La condamnation de l’invasion russe ne doit pas servir à oblitérer le reste, les violations doivent être également condamnés et en fonction de leurs gravités.
C’est ainsi que les puissances occidentales réécrivent l’histoire : l’empire du bien luttant férocement contre l’empire du mal. Tous les pays doivent plier à l’injonction et rejoindre le camp occidental. Les 27 pays africains qui ont refusé d’apporter leur voix lors de l’Assemblée générale de l’ONU sont menacés de sanctions par la présidente de la Commission européenne. Selon le vieux réflexe colonial toujours vivace l’UE prétend les gouverner. Les pays africains devraient perdre leur souveraineté et se soumettre au diktat de l’UE et des Etats-Unis ? Des pressions analogues sont exercées sur la Chine, l’Inde et d’autres encore.
S’agit-il de condamner l’invasion de l’Ukraine par la Russie ou s’agit-il de soumettre des concurrents ?
Cela présage mal de l’avenir. Le multilatéralisme ne deviendrait plus qu’une façade une fois les concurrents du camp occidental éliminés ou réduits. Les EU retrouveraient leur hégémonie sans partage comme dans les années 90 avec, cette fois, une mondialisation nouvelle manière, à leur botte.
Personne n’est dupe : la mobilisation internationale de la coalition occidentale pour l’application du droit et l’appel à la CPI ne s’est jamais faite lorsque les EU, la France ou le Royaume Uni, Israël ou leurs amis étaient impliqués ou risquaient de l’être. Juges et gendarmes, les EU n’admettent aucune sanction : le « camp du bien » est au-dessus de la loi commune !
En 2003 George W. Bush a supprimé une aide militaire à 32 pays n’ayant pas soutenu l’exigence des EU que ses citoyens ne soient jamais traduits devant la Cour pénale internationale (CPI).
Pire encore les EU ont imposé des sanctions à la Procureure de la CPI, Fatou Bensouda, ainsi qu’à d’autres personnels de la CPI. Les enquêtes portant sur des ressortissants américains, israéliens et alliés ne sont jamais prises en compte. Il ne faut donc pas s’étonner que les personnes jugées soient africaines.
Ces pratiques s’appuyant exclusivement sur la force ne seraient-elles pas dictatoriales ? Et que dire du traitement réservé à Julian Assange pour avoir alerté sur les innombrables exactions et violations des droits de l’homme toujours impunis ?

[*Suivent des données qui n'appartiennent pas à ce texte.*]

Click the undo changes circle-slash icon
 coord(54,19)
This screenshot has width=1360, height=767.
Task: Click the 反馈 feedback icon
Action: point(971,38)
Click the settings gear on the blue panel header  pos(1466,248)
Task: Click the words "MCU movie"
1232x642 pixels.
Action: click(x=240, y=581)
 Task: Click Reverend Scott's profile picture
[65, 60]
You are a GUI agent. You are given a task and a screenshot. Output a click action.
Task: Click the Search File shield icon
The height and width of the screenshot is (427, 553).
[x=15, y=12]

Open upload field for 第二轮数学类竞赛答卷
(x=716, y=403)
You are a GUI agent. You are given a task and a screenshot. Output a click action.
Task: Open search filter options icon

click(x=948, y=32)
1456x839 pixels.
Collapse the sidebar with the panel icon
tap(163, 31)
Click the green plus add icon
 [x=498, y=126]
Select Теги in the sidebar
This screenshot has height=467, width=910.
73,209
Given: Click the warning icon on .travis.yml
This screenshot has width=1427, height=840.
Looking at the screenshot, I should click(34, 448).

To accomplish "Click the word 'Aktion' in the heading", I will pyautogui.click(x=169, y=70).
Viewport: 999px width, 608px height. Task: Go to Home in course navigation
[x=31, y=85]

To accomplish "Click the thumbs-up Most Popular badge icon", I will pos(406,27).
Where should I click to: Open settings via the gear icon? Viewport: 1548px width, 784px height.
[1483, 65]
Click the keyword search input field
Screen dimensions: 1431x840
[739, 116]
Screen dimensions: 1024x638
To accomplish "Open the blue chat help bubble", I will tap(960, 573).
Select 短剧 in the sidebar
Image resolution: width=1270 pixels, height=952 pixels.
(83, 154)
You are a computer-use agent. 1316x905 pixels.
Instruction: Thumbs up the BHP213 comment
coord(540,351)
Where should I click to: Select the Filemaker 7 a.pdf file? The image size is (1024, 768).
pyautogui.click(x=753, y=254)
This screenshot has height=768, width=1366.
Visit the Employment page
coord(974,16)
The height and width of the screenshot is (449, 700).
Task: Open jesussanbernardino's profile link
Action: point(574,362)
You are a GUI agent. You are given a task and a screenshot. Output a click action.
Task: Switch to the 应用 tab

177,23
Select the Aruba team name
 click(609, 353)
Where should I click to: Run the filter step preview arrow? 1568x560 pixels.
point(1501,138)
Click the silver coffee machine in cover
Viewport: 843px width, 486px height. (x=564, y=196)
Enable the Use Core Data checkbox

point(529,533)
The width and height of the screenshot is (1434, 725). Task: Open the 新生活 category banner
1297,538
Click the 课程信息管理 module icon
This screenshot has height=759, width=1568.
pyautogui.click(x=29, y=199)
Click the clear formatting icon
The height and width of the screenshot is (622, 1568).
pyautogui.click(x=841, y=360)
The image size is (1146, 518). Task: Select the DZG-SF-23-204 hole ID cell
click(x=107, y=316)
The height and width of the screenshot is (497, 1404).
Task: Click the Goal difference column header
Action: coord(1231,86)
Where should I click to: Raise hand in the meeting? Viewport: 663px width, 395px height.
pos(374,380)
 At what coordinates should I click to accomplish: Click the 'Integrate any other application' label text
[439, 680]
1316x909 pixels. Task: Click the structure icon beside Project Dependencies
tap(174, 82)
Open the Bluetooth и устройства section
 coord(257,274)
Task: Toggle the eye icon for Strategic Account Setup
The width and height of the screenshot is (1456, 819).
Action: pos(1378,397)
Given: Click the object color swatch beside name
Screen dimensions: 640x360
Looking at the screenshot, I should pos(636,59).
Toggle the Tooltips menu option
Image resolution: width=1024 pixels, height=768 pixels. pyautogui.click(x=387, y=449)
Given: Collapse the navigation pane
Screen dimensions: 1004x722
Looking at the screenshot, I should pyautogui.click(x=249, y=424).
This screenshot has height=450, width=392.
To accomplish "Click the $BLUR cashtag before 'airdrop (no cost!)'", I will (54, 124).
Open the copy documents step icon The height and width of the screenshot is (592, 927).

Alors, même quand la référence au droit international est justifiée, on est en droit de se poser des questions : pourquoi faut-il répondre ou soutenir des appels s’ils sont à géométrie variable ? Pourquoi doit-on entériner la pratique du « deux poids deux mesures » ?
Juger Poutine ? Oui avec dans la salle d’attente Clinton, George W. Bush, Tony Blair, Obama, Netanyahou … La liste est très longue.
Sinon cela revient à dire qu’on accepte l’impunité des plus puissants. Pourquoi le devrait-on ? Et au nom de qui et de quoi les pays devraient abandonner leur souveraineté et se soumettre à la « géométrie variable » occidentale ?
La contestation du « deux poids deux mesures » en matière de droit international n’est pas la simple expression d’une injustice. Elle va plus loin en questionnant : pourquoi devrait-on se plier aux injonctions des plus forts ? Pourquoi faut-il danser sur leur musique quand ils décident de la jouer ?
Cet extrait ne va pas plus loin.